Traicionarse a sí mismo. La calidad sonora y refrescante de ese soundtrack, la referencia a la Guerra de Independencia de Argelia, el aislamiento, la fuerza, capaz de hacer frente al pasado, y las dudas psíquicas que posee ese rol (Pierre Niney), en una figura que se levantan en la literatura, en el séptimo arte francés, desde, por lo menos, la Ilustración (en el primero de los casos): el antihéroe inverosímil, romántico en cierto sentido, dueño de una voluntad de poderío sin contrapeso, que apuesta al triunfo de los caballos desbocados. Un Napoleón cualquiera.
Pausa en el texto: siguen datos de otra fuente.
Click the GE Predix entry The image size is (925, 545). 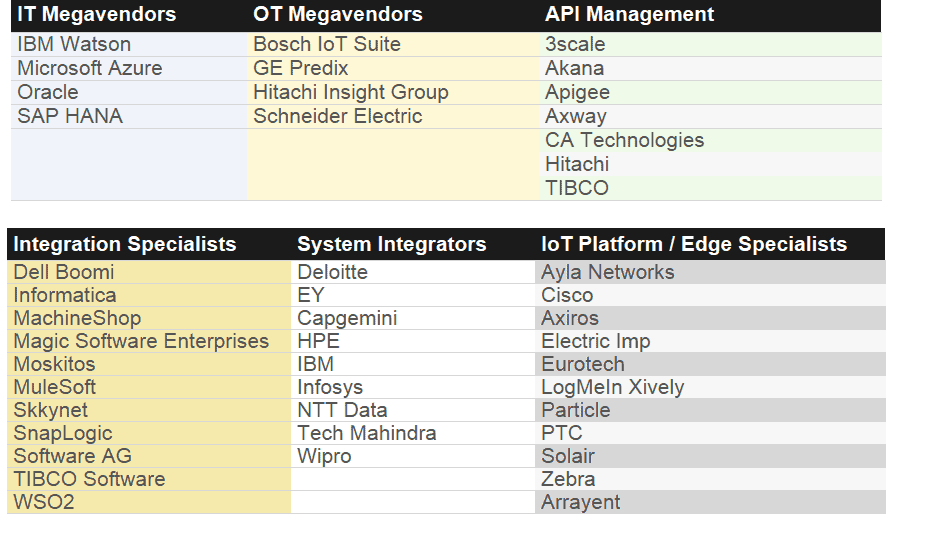[x=300, y=68]
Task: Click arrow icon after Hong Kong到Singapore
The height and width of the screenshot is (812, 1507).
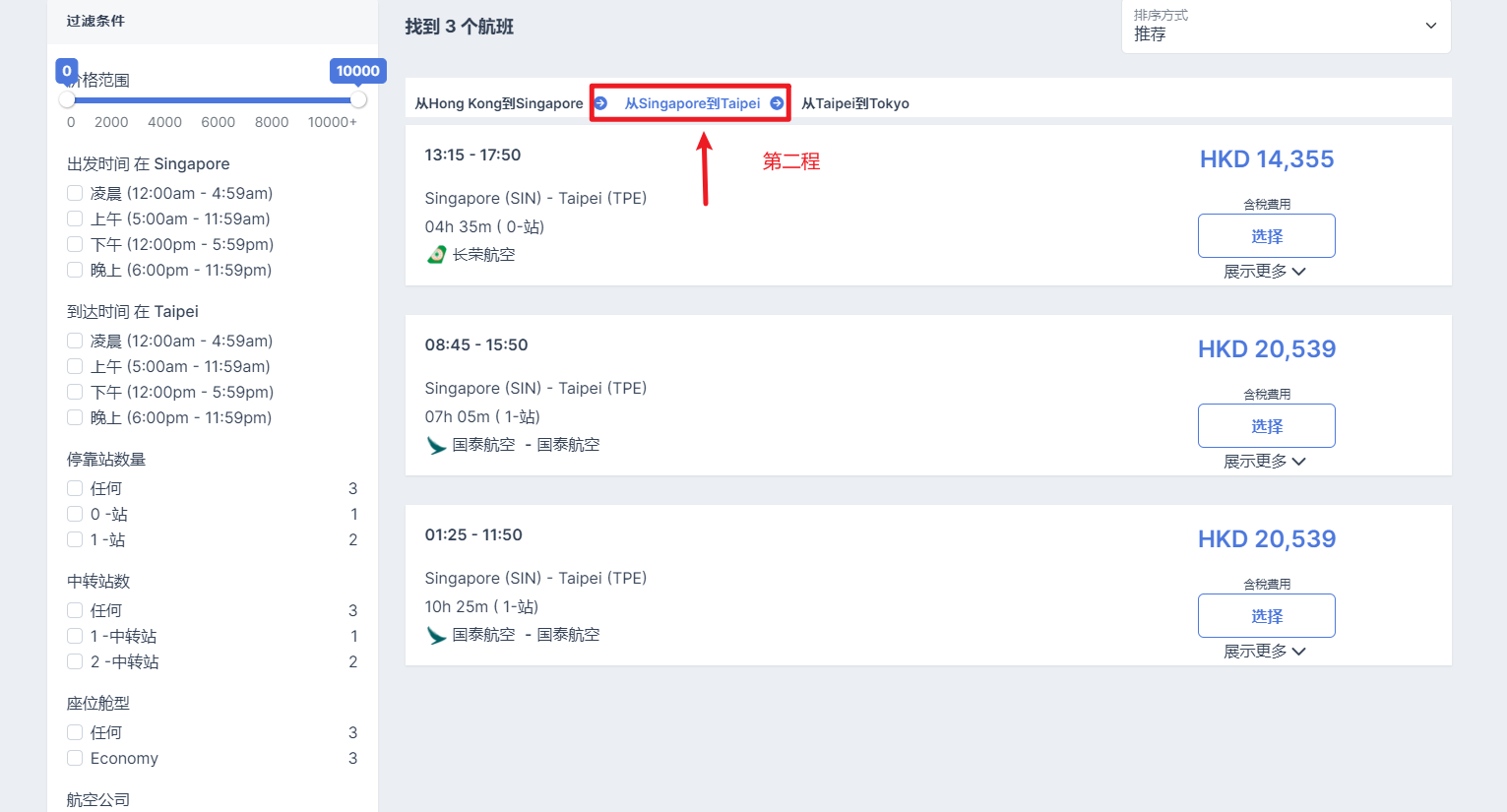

Chantajes, salidas creíbles sólo para un genio o bien para un loco. La mención al melancólico Romain Gary (de manera audiovisual y en los diálogos del libreto), al enfant terrible de Michel Houellebecq, la deliberación alrededor de la desesperación, de la respuesta sorpresiva y adecuada ante la adversidad, que pueden concebir los hombres frente a la presión mortal y extorsionadora de un rufián.

El agua, el reino de la fantasía, el gesto de rebelión que representa enhebrar, hilar palabras, encontrar el atajo a un mundo paralelo, en el cual negociamos las tristezas y las heridas, que padecemos. “Escribí: fui la víctima / de la mendicidad y el orgullo mezclados / y ajusticié también a unos pocos lectores; / tendí la mano en puertas que nunca, nunca he visto; / una muchacha cayó, en otro mundo, a mis pies”, anotó ese piedra angular (para nosotros), que es Enrique Lihn. La sobrevivencia gracias a la literatura, el respirar debido a la ilusión de llenar una pantalla portátil, y despojarse de eso, sería la peor derrota, la más grave para Mathieu. Y quizás, por qué no, se pueda reconquistar en un futuro, el encanto de la fiel Alice. “Si silencio es tentación y promesa”, redactó con alegría otra “santa”: la poeta Alejandra Pizarnik.